§ DATASET ENTRIES:

[Start of section]

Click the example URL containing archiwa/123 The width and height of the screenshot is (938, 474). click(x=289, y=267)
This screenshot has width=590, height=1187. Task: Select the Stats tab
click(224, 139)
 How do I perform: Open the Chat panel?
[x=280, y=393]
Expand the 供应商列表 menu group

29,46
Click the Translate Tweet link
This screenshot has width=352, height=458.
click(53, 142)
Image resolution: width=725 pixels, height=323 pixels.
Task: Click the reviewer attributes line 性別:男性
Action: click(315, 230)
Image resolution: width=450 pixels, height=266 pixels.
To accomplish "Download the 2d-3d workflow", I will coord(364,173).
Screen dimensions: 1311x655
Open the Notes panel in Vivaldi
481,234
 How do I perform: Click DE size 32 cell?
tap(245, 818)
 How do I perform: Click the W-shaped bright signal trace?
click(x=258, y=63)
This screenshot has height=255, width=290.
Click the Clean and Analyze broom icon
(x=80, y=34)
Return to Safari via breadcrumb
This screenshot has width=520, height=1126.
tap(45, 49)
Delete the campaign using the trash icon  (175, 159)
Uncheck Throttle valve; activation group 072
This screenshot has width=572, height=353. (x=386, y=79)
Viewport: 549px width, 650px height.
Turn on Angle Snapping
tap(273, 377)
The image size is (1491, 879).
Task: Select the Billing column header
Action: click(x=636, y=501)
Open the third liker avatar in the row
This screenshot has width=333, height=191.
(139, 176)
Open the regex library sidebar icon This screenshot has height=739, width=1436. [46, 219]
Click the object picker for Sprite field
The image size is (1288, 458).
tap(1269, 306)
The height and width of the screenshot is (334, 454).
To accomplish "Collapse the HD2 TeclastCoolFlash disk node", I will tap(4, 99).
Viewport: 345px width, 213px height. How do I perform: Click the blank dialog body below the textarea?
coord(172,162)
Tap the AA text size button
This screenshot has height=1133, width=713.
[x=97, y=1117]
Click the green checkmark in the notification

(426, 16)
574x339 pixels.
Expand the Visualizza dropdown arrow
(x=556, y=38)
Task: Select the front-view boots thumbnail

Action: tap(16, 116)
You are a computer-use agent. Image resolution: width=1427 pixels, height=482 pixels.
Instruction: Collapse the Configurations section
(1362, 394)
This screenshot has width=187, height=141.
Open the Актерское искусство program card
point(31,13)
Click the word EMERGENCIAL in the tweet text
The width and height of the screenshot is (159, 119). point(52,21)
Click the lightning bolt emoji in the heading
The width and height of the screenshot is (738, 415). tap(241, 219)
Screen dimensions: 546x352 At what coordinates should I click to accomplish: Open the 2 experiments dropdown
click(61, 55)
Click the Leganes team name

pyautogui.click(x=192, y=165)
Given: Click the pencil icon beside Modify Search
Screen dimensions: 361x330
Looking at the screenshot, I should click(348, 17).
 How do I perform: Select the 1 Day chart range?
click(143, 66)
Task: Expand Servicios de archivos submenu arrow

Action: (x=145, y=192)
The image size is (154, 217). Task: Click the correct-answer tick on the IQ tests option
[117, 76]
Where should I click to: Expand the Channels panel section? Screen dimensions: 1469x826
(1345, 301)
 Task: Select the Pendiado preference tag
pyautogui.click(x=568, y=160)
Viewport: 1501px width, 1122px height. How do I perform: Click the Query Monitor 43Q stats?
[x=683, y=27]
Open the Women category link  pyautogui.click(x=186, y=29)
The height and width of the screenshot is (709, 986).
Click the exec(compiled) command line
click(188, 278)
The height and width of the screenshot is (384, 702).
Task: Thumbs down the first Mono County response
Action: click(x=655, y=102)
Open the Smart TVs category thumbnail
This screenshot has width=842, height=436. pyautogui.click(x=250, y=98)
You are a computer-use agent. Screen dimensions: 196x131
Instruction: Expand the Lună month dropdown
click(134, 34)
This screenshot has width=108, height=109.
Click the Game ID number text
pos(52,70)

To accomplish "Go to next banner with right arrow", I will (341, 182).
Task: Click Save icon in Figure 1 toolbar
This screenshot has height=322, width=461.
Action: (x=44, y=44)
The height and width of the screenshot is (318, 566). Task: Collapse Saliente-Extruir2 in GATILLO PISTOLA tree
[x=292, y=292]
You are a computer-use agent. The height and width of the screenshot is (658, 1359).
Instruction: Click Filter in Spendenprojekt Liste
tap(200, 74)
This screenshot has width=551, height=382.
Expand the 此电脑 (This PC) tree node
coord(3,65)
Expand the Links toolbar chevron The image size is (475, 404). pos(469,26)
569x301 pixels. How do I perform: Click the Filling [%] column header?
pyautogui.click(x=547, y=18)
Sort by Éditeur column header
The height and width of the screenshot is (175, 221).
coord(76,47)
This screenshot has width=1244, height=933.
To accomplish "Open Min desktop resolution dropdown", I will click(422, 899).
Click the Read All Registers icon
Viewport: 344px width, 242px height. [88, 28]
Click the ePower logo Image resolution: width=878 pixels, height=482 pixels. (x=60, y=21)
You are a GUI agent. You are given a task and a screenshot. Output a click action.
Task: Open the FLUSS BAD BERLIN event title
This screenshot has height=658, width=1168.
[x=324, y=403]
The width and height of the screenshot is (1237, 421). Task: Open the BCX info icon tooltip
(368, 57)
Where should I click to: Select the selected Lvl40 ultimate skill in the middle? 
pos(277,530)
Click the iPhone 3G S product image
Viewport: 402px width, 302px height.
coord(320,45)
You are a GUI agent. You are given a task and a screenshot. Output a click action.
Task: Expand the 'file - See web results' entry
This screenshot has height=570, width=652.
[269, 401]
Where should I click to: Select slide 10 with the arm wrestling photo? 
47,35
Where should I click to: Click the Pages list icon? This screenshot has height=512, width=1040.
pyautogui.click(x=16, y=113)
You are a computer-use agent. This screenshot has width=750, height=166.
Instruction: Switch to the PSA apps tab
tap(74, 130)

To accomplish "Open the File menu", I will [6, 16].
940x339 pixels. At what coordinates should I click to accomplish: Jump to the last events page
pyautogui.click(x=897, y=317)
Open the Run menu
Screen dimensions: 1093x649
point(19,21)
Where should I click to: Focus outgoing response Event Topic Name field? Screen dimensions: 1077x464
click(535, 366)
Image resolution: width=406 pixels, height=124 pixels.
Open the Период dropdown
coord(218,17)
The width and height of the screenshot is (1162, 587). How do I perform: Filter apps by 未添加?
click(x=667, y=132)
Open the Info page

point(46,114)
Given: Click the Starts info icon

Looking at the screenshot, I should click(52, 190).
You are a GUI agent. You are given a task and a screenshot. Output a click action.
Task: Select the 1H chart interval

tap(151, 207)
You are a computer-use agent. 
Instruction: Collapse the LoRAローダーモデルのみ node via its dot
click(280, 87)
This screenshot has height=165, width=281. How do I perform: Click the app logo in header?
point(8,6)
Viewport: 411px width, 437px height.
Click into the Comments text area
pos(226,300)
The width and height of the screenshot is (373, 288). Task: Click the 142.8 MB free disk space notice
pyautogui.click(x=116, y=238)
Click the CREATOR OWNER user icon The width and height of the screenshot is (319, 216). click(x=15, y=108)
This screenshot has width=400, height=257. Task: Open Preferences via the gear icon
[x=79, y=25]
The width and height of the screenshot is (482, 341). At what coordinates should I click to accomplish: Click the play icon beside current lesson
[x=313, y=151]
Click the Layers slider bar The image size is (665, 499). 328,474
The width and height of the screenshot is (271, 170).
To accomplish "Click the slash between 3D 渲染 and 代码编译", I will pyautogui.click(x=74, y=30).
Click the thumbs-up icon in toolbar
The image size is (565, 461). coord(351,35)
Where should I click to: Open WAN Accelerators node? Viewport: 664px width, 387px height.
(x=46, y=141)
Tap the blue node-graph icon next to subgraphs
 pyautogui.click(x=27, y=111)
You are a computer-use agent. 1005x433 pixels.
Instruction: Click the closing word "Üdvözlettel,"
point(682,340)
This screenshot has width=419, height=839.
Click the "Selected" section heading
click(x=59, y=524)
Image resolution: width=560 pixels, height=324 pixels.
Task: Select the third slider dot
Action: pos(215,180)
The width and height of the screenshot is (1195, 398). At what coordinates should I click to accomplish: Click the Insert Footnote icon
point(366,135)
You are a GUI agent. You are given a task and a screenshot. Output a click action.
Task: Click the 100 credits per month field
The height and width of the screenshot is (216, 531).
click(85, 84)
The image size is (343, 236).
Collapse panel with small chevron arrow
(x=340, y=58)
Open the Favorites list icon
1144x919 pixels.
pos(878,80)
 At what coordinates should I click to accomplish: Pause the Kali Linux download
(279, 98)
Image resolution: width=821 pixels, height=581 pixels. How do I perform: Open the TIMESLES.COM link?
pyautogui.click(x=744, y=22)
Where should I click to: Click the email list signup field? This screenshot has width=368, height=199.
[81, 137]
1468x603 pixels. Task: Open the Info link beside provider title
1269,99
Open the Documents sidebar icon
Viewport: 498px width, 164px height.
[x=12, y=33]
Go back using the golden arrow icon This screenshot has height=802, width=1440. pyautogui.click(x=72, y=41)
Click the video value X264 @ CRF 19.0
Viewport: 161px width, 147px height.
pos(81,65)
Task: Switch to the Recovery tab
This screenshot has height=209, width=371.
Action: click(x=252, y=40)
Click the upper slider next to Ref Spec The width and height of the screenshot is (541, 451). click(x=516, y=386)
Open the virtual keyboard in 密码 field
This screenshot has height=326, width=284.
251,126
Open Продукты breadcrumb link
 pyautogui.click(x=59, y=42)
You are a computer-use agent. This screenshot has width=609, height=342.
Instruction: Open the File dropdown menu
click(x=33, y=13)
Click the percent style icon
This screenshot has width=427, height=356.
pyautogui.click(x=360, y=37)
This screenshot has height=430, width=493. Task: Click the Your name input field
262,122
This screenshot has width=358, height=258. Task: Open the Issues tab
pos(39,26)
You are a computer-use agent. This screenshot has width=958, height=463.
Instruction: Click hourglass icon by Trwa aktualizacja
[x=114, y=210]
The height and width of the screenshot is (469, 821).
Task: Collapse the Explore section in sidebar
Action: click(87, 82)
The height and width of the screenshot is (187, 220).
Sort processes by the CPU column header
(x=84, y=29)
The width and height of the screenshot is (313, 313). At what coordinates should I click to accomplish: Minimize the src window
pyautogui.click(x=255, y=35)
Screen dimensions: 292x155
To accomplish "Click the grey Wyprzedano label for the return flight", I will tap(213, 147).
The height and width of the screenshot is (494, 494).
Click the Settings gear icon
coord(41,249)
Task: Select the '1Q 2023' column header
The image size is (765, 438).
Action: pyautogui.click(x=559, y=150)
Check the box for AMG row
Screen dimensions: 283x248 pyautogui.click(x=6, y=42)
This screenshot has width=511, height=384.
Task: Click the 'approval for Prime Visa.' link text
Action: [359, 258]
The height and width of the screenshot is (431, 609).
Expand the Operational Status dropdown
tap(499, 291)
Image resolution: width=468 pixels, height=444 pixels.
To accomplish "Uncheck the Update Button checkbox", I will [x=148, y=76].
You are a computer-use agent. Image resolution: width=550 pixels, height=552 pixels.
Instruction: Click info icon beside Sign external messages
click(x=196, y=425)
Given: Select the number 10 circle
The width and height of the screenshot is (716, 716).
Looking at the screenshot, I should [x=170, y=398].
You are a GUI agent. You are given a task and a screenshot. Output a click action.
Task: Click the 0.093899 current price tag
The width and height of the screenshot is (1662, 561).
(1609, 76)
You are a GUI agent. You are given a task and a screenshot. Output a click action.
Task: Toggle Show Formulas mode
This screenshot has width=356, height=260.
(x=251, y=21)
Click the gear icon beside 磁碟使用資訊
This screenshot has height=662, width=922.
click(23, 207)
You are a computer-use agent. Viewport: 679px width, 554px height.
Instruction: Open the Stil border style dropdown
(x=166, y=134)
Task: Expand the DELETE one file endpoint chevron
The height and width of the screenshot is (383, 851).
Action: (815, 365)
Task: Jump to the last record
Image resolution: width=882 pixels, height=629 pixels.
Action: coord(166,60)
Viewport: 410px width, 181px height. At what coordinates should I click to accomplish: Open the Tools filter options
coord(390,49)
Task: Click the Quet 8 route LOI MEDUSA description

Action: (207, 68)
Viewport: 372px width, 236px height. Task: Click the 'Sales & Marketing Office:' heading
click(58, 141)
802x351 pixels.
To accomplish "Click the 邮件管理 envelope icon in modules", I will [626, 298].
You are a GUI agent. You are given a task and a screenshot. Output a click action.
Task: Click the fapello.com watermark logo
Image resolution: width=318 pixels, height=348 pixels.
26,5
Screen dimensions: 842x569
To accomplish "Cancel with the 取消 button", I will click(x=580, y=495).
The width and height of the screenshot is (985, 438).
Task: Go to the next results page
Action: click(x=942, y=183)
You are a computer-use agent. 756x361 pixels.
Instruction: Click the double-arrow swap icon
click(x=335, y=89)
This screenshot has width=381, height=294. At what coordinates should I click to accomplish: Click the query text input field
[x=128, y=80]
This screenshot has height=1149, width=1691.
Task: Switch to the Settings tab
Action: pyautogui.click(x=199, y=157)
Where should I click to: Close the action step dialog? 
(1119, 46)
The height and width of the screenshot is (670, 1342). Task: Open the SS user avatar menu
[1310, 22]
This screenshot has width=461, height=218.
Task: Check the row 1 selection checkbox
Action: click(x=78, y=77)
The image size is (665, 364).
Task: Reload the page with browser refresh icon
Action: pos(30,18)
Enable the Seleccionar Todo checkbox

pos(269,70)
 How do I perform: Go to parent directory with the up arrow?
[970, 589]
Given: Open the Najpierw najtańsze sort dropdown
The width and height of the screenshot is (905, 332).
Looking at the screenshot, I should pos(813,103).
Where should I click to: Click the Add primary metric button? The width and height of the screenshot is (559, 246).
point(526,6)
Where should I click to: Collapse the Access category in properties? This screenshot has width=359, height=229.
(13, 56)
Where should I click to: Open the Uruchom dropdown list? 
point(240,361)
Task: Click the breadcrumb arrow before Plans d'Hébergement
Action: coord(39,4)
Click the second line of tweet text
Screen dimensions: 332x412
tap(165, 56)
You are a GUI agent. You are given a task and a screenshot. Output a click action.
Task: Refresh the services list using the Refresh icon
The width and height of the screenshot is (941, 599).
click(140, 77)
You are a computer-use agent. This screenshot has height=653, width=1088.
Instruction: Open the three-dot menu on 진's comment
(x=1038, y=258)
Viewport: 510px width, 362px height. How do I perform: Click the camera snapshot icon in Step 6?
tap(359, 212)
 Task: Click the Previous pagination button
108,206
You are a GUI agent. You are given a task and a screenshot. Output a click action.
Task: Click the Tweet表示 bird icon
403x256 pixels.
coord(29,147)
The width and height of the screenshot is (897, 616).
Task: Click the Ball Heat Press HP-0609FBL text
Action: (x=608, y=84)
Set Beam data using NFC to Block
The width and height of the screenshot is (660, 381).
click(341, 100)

[End of section]

§ EXERCISE: Filter the lines above so that only those with the string "using" remain, then copy them.

§ SOLUTION BELOW:
Delete the campaign using the trash icon  (175, 159)
Go back using the golden arrow icon This screenshot has height=802, width=1440. pyautogui.click(x=72, y=41)
Task: Refresh the services list using the Refresh icon
Set Beam data using NFC to Block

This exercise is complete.